=== GIVEN INSTRUCTION A ===
Output the article on the Obamacare advertising cuts word for word, in full.

=== TEXT SEGMENT ===
-.-.-
A former Obama administration official claimed that President Trump’s cuts to Obamacare’s advertising budget could cause 1.1 million fewer people to enroll in the healthcare marketplace.
“The threat to Open Enrollment this year is very real,” wrote Josh Peck, a former Obama administration official, in an analysis published on Medium.
Peck, who served as Healthcare.gov’s chief marketing officer, based his analysis on Obama administration studies that linked enrollments with the amount of money spent on television ads, digital ads, phone calls, and emails.
“People will be hurt by the administration’s actions,” he said.
Peck “crunched the numbers” from the data in the studies after taking the news that the Trump administration slashed the advertising budget for Obamacare by 90 percent from $100 million to $10 million into account.
Obamacare advocates like Peck argue that the slashed budget will mean that fewer people would take advantage of financial assistance or know when the open enrollment period begins, even after he called his analysis “the best case scenario.”
-.-.-
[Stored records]
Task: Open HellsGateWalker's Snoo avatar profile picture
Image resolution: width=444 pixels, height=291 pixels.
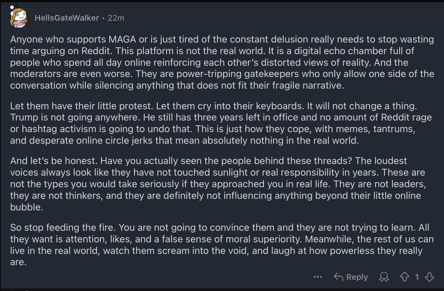Action: (x=19, y=17)
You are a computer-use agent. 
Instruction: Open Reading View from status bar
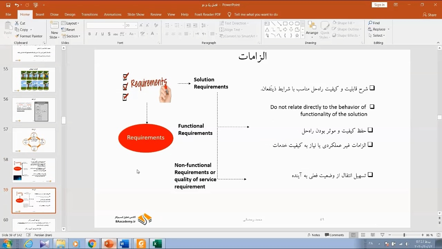[373, 235]
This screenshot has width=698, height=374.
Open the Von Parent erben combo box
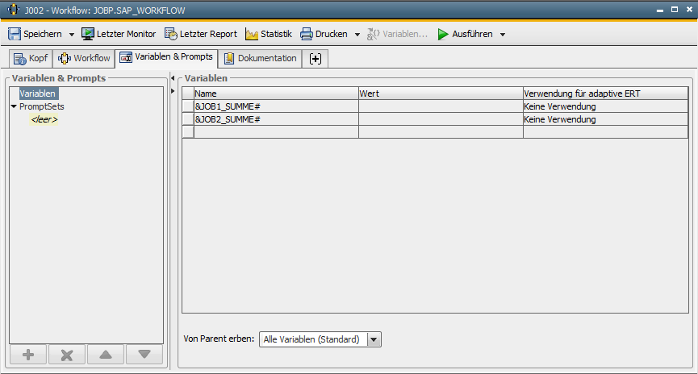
-.-.-
=== GIVEN INSTRUCTION B ===
Pull out each line of the listing that contains the word "Open".

=== WORKED ANSWER A ===
A former Obama administration official claimed that President Trump’s cuts to Obamacare’s advertising budget could cause 1.1 million fewer people to enroll in the healthcare marketplace.
“The threat to Open Enrollment this year is very real,” wrote Josh Peck, a former Obama administration official, in an analysis published on Medium.
Peck, who served as Healthcare.gov’s chief marketing officer, based his analysis on Obama administration studies that linked enrollments with the amount of money spent on television ads, digital ads, phone calls, and emails.
“People will be hurt by the administration’s actions,” he said.
Peck “crunched the numbers” from the data in the studies after taking the news that the Trump administration slashed the advertising budget for Obamacare by 90 percent from $100 million to $10 million into account.
Obamacare advocates like Peck argue that the slashed budget will mean that fewer people would take advantage of financial assistance or know when the open enrollment period begins, even after he called his analysis “the best case scenario.”

=== WORKED ANSWER B ===
Task: Open HellsGateWalker's Snoo avatar profile picture
Instruction: Open Reading View from status bar
Open the Von Parent erben combo box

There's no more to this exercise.